Tetrahydrodeoxyuridylate: A potent inhibitor of deoxycytidylate deaminase

Abstract

Deoxycytidylate deaminase is inhibited competitively by tetrahydrodeoxyuridine 5′-monophosphate with a K i of 1.0–2.0 × 10 −8 m. The potential effectiveness of the inhibition as revealed by the K m K i ratio is of the order of 3.0–6.0 × 10 4. Although the deamination of deoxycytidine and cytidine in a chick embryo mince system is impaired rather drastically by tetrahydrodeoxyuridine and tetrahydrouridine, respectively, DNA synthesis is not greatly affected. Tetrahydrodeoxyuridine appears to impose a sparing effect on deoxycytidine utilization and limits the incorporation of cytidine into the thymidylate of DNA. Tetrahydrouridine severely inhibits cytidine deamination, but does not affect its incorporation into DNA. The most probable site of action of these compounds in vivo is deoxycytidylate deaminase.

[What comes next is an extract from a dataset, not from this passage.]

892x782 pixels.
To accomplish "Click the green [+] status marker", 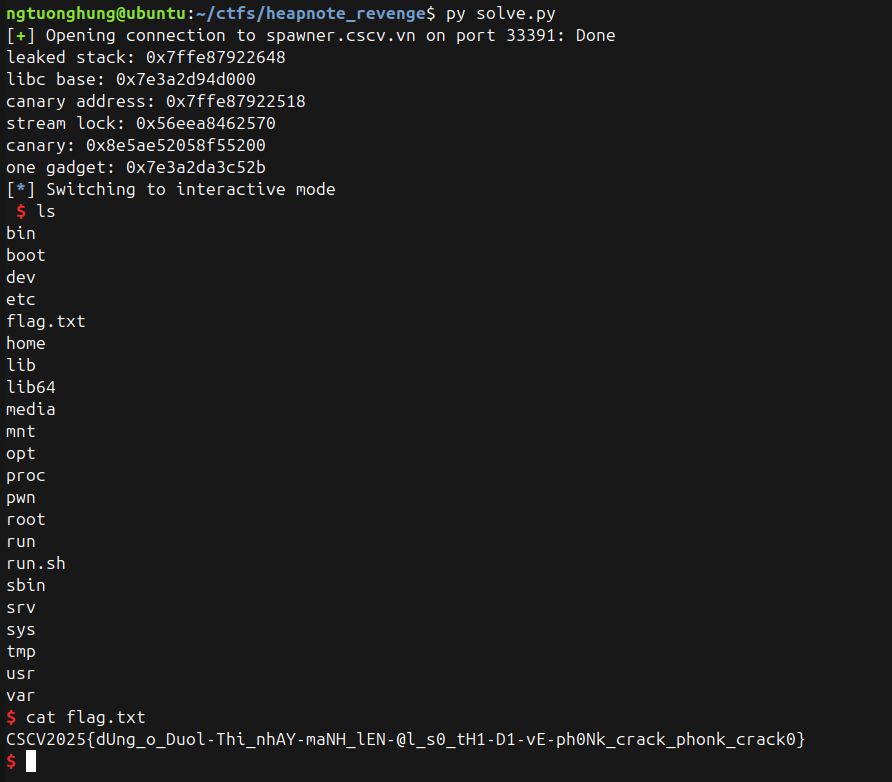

Of the two known pathways for the formation of deoxyuridylate, the deamination of deoxycytidylate and the ribonucleotide reductase conversion of uridine diphosphate to deoxyuridine diphosphate, the results suggest that most of the DNA thymidylate is provided by the latter. Cytidine and deoxycytidine can still be deaminated in the chick embryo mince system, in spite of sufficient tetrahydrodeoxyuridine and tetrahydrodeoxyuridylate to inhibit deoxycytidine and deoxycytidylate deaminases completely, a result that suggests an alternate pathway for the formation of deoxyuridine nucleotides from deoxycytidine nucleotides.